¿Sabe usted lo que es una nana para dormir niños? Seguramente cree conocer la respuesta. Antes yo creía conocerla también, pero ahora no estoy tan seguro.
Hace varios días tuve una sorpresa que me hizo rascarme con incertidumbre el cuero cabelludo, cuando una pareja de jóvenes con un bebé de algunos meses abordó la guagua en que viajaba, y necesité valerme de las manos para poner mis oídos a salvo: se escuchaba un tremendo terremoto vocal.
Al sentir los chillidos del bebé, la mamá se apresuró a buscar en el bolso ese imprescindible artículo que el hombre inventó para la salvaguarda de la cordura humana: un tete. Sin embargo, para sorpresa de los presentes, el niño no calló.
Instantáneamente, la mamá puso en práctica el plan B: una canción infantil. Esta vez el padre la apoyó en la tarea de hacer que se calmase el bebé. «La gallina piruleca ha puesto un huevo, ha puesto dos, ha puesto tres…», tarareaban los padres a la vista de todos los que los rodeábamos. ¿Resultado? Nulo.

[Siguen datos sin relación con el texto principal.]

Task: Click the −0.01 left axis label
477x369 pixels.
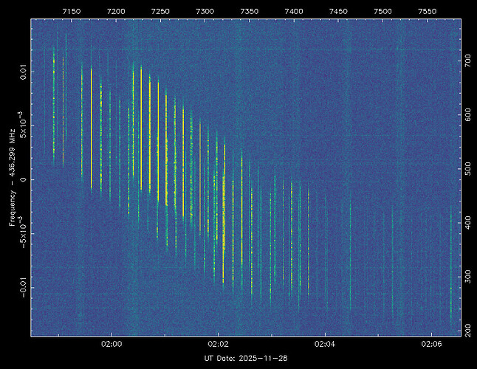Action: tap(24, 284)
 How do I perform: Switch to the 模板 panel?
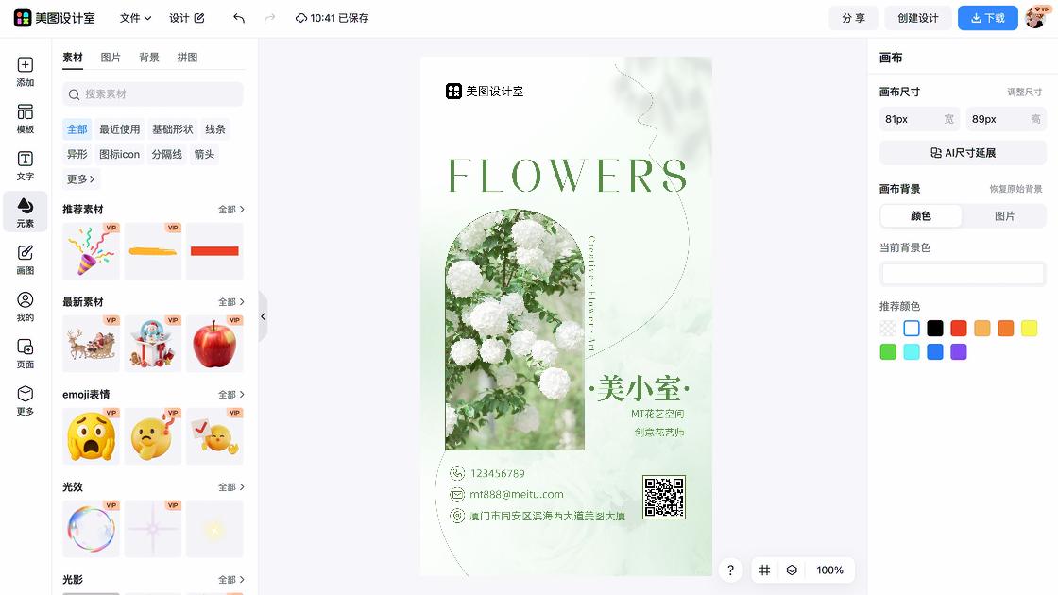coord(25,115)
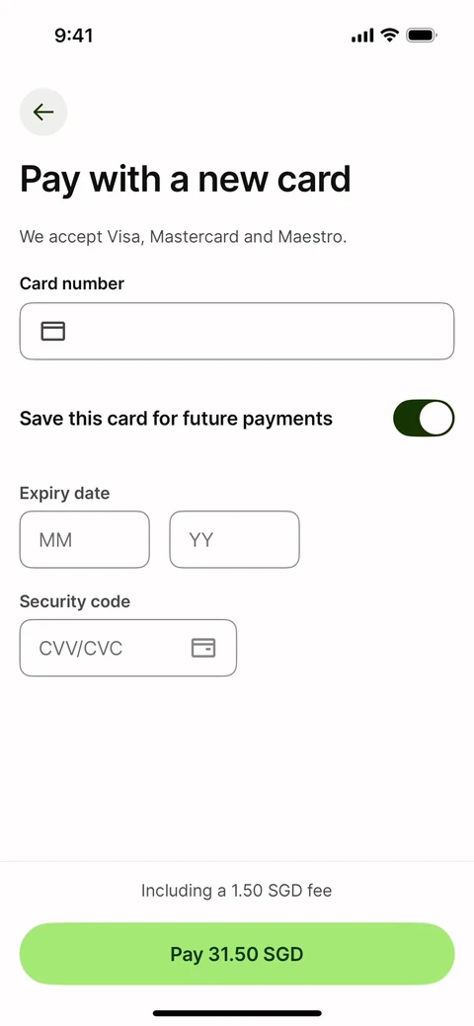Click the card icon in Card number field
Screen dimensions: 474x1026
(x=53, y=331)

Sobrevino el plan C. Como en las películas del Oeste, sacó el padre un arma celosamente guardada en sus bolsillos: un teléfono celular. Y diciendo al niño: «Ya sé lo que tú quieres…», presionó con destreza algunos botones. En instantes se escuchó una música que surtió el efecto que no lograron ni el tete ni la canción infantil, y la sinfonía de unos minutos atrás se trocó en una apariencia más serena que la de un cachorrito atrapado por el irresistible sopor del mediodía.
La píldora para el sosiego decía más o menos así: «Ella dice que ella es “miki”, ella dice que ella es “repa”, y si tú le coges miedo, agáchate que viene la galleta». ¡Increíble! Tal parece que a paso de reguetón se calman los niños de hoy.
Y, por si fuera poco, a paso de reguetón se festejan también la mayoría de los cumpleaños infantiles desde hace algún tiempo. La fiesta de los niños se convierte, así, en la celebración de los padres, y Vinagrito, Estela y la Hormiguita retozona son amenazados con formar parte de los recuerdos de un viejo baúl.
Si la educación comienza en la cuna y desde allí los bebés escuchan las historias de Caperucitas que en lugar de ir a casa de la abuela «se pierden en la curvita», y se enloquecen por «la gasolina» y «el pirulí», los padres corren el riesgo de que sus hijos no sean inocentes en la edad de la inocencia.
Porque hace apenas unos años que dejé atrás mi infancia, estuve a punto de espantarme: lo que presencié en el ómnibus bien pudo suceder conmigo. Por suerte crecí a tiempo y pude dormir las siestas del mediodía de una forma que, a mi juicio, es más sensata: con el tranquilizante tete y las tiernas canciones infantiles.